The more DNA damage a skin cell has the more the signs of ageing show. As more DNA damage accumulates, the more your skin shows signs of ageing.
Skin pH
The initials pH stand for "potential of hydrogen" and are used to measure skin acidity on a scale of 0 to 14, with 7 being neutral. Below 7, the pH is acidic, above 7, it’s basic or alkaline. Our skin is covered with a protective hydrolipidic layer the average pH of which is around 4.7. This natural acidity is what enables the layer to eliminate bad bacteria that could irritate or infect the skin.
Syricalm
Best in class, ultra-calming ingredient for hypersensitive skin. Whether the reactivity is the result of actives or is the natural skin type, Syricalm has repeatedly been shown to soothe & calm irritation, inflammation, redness & swelling.
Transepidermal water loss
Transepidermal water loss (TEWL) is a measurement that represents the amount of water that escapes from the stratum corneum per area of skin and has historically been used as a reflection of skin water barrier integrity.
Tolerance
It attacks foreign particles/objects/pathogens, and it absorbs the effects of the environment like high humidity, heat, cold weather, exposure to UV rays etc.

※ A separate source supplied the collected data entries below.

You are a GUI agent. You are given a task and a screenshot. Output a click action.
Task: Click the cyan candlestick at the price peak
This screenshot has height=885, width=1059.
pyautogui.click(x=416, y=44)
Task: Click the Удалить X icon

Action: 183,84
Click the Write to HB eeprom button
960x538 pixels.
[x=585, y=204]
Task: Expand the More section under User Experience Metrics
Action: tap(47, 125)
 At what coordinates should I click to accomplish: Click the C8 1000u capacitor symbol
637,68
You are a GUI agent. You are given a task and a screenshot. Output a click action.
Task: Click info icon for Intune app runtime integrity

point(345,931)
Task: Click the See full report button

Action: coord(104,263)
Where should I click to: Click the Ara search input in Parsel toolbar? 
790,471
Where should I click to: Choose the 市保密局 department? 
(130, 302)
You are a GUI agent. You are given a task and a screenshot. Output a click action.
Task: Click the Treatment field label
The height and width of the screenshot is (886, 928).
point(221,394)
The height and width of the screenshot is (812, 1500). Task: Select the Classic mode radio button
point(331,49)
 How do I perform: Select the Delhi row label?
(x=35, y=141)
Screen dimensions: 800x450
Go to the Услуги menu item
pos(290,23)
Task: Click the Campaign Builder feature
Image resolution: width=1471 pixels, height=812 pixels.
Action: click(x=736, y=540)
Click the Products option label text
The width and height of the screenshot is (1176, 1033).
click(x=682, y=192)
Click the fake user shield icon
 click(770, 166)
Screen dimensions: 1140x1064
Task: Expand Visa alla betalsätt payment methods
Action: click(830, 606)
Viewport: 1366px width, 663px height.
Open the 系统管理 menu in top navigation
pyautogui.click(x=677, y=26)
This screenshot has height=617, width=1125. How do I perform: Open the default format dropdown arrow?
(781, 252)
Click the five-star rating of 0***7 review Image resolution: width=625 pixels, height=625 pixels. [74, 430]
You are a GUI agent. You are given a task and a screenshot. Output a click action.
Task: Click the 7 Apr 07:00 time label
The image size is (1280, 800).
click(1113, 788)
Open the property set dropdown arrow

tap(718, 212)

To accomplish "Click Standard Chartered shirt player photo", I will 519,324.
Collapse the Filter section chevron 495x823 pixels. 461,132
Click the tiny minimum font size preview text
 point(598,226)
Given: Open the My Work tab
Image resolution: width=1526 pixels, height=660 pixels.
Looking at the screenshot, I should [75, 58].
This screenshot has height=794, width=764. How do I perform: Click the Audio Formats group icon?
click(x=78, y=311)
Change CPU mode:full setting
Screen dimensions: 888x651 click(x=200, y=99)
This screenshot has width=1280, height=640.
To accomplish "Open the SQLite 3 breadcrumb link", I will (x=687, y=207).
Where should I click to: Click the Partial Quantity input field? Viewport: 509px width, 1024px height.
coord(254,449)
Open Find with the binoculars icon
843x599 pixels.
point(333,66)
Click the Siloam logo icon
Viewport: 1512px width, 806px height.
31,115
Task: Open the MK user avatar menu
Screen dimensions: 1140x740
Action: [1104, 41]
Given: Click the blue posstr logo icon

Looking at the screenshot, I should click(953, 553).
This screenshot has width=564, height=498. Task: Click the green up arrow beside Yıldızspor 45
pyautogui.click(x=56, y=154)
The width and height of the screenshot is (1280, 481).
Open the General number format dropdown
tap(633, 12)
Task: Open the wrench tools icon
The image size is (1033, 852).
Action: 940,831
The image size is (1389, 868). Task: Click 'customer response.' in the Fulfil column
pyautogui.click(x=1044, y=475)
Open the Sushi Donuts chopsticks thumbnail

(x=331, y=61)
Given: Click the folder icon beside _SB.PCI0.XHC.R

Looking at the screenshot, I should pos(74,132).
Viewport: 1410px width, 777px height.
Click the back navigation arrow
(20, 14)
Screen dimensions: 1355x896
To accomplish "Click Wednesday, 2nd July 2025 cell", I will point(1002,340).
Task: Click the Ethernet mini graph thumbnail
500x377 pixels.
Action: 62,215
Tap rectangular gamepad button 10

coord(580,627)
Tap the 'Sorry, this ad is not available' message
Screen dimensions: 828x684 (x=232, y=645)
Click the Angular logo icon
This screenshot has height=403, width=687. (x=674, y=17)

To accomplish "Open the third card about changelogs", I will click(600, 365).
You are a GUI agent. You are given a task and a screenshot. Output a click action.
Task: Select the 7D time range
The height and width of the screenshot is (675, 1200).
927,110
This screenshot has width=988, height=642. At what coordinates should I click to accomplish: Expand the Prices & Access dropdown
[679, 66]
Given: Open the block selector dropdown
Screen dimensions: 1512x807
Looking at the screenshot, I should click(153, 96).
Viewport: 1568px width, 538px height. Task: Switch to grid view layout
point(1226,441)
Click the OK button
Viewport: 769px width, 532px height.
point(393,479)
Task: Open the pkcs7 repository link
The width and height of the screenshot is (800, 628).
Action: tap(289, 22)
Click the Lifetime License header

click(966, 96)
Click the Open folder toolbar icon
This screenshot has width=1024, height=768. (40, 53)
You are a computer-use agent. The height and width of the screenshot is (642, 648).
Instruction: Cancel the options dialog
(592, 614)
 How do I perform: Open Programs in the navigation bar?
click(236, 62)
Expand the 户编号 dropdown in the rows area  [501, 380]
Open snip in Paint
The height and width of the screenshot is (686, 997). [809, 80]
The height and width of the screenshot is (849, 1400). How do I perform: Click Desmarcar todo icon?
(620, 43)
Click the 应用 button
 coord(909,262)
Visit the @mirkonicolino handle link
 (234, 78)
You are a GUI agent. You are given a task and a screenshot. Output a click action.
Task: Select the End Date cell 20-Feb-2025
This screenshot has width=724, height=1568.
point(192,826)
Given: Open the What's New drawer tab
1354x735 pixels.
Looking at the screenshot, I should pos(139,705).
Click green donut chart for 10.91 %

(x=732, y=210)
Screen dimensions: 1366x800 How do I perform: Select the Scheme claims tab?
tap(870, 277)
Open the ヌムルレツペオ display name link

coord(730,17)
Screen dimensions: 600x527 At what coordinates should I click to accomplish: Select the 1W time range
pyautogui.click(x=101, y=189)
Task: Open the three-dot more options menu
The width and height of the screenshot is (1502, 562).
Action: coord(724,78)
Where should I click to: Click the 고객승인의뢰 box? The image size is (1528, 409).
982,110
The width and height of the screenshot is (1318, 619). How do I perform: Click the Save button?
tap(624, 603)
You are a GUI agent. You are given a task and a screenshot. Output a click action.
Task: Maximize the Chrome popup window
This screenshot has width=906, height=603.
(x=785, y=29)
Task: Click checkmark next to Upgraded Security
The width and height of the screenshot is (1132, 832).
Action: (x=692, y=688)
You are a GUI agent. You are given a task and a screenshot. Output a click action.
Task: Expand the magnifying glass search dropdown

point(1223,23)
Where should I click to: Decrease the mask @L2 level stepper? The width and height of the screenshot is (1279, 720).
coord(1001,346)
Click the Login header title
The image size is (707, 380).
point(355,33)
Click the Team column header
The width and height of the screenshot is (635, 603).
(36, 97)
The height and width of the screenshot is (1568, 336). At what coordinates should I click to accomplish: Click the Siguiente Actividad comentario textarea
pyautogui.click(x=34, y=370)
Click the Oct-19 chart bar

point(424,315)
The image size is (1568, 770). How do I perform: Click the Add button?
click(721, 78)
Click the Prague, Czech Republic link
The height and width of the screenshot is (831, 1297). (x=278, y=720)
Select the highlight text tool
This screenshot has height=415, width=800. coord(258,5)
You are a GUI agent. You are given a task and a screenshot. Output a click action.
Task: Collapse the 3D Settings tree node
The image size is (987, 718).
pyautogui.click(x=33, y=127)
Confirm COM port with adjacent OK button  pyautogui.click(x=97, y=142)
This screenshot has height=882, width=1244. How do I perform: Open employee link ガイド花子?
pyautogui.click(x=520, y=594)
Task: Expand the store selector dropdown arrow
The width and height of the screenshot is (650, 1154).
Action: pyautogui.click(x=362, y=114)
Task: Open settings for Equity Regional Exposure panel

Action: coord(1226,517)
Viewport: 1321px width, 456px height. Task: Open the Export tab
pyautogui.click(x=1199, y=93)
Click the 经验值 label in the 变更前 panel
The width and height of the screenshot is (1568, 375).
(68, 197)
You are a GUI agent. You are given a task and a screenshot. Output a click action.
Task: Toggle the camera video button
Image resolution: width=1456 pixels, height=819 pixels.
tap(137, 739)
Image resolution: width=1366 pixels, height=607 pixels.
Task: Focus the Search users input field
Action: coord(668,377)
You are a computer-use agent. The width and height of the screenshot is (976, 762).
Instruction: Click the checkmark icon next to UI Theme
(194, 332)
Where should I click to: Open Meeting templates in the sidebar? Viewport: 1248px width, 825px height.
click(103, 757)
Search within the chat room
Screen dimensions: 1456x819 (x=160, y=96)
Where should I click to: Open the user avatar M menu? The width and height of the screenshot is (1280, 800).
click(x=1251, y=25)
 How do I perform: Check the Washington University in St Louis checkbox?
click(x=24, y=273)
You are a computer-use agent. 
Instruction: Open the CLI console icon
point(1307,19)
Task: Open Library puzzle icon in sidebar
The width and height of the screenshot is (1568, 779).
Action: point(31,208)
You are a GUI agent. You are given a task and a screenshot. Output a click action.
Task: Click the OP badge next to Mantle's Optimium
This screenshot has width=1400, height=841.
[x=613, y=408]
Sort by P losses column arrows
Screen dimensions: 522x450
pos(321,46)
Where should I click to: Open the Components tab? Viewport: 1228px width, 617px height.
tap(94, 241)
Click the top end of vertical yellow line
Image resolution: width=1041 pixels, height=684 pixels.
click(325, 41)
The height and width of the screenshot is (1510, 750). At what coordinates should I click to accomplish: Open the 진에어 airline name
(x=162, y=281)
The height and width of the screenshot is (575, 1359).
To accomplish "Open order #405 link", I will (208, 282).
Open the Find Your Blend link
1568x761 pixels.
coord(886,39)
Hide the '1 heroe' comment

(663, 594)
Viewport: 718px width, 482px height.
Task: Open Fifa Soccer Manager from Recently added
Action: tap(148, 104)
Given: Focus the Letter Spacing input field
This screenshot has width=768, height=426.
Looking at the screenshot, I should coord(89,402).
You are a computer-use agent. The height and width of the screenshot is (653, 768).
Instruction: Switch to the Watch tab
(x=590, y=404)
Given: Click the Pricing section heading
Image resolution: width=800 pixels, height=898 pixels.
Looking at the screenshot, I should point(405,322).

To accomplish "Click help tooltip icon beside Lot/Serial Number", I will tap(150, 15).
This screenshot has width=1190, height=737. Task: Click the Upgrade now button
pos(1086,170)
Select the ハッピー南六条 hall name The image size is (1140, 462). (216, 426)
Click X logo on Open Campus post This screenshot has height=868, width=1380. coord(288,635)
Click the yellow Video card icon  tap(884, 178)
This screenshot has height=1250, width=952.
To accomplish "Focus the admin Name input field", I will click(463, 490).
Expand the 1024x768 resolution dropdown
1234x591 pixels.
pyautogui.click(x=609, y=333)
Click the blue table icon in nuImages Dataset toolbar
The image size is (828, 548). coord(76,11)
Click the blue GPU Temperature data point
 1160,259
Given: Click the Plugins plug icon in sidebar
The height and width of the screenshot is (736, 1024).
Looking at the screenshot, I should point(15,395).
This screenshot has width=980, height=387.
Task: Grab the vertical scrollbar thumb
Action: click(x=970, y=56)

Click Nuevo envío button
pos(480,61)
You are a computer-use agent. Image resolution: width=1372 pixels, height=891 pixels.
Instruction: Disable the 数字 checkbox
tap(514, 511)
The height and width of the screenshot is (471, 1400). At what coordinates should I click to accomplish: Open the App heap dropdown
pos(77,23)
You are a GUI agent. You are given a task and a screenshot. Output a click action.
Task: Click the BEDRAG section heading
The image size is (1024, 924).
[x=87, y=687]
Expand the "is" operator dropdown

Similarly, cosmetics and skin care ingredients on the skin also affect how the skin will react. Actives like Vitamin A, Vit C/AHA/BHA) tend to alter the skin’s biome and skin barrier enough for it to start reacting. So skin tolerance is the maximum amount of time skin can handle being exposed to an ingredient (in cases of skin care) without reacting to it.
Some people have a high tolerance, some people have a low tolerance and it even varies from ingredient to ingredient. But the best part about it is that you can build tolerance, it’s one of the main reasons why your favourite skincare ingredients & products that worked before, may not work now.
Tripeptide-1
It is a biometric 3-chain peptide which stimulates the production of fibronectin, collagen and elastin. Works with copper in the skin to visibly repair it & also teaches damaged areas to rebuild themselves resulting in firmer & smoother skin.
Vetiver extract
Vetiver has been found to calibrate sebaceous glands, control the production of sebum and improve the quality of sebum produced. Vetiver promotes the secretion of sebum loaded with antimicrobial lipids.